* **Source document**
--- START ---

This Lent, the metaphor of the "lengthening of our days" keeps circling back to me. As spring approaches, I am not only thinking about how the sun stretches further into the evening. I wonder: could we add more days to our lives?
Maybe that sounds odd. The word lent is from the Old English word lencten. Lencten means "spring." Literally, it means the lengthening of days as the sun's light lingers in the sky. Lencten's traditional meanings refer to 40 days of sacrifice as Christians prepare for Easter.
When I was a little girl, Lent meant giving up something. I really got into it. Chocolate and cheeseburgers were always at the top of my list. Once I became an ordained minister, I began to think about what I could add into my life for Lent. I'd volunteer more time and give more offering.
Lent took on new meaning last year, when doctors told my mother she had Stage IV lung cancer. Devastated, I went with my dad to hear a report on her condition. The cancer had metastasized. Mom asked, "How long do I have to live? And what can I do?" The doctor said, "We don't talk about how long, but you live your life. You live it fully; you choose life, Mrs. Lewis."

--- END ---

* **Your assignment**
Answer these questions about the Lent reflection:
1. From what Old English word does "lent" come?
2. What two foods were always at the top of the writer's list as a little girl?
3. What stage of lung cancer did doctors diagnose in the writer's mother?
The records have no connection to the text.

* **Entries provided**
--- START ---

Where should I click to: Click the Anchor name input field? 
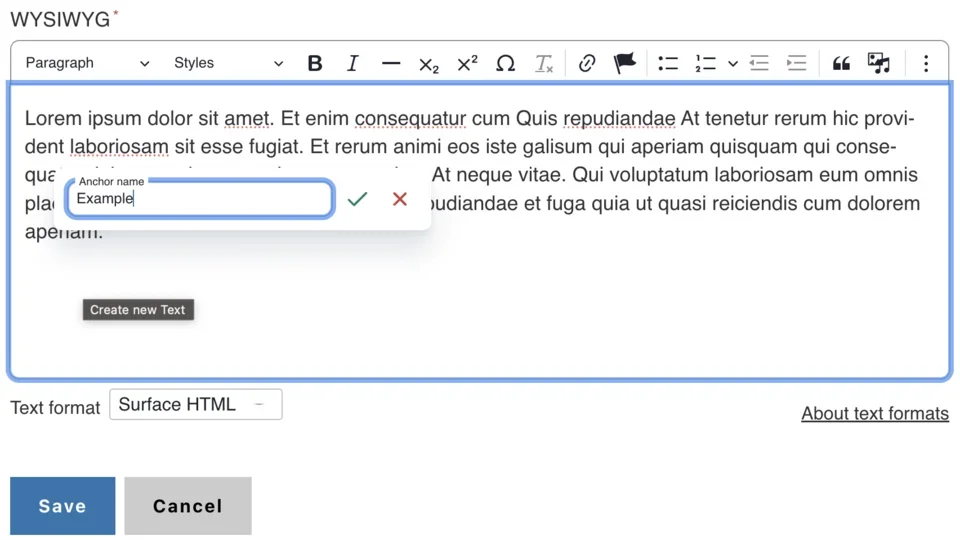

--- END ---
--- START ---

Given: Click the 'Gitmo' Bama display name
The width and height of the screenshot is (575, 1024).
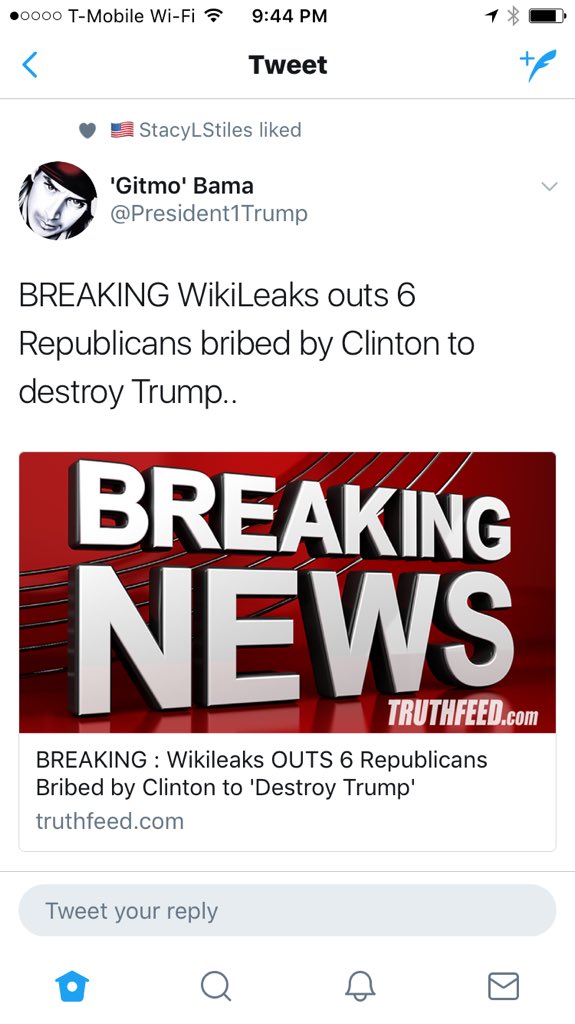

--- END ---

* **Result below**
1. Lencten
2. Chocolate and cheeseburgers
3. Stage IV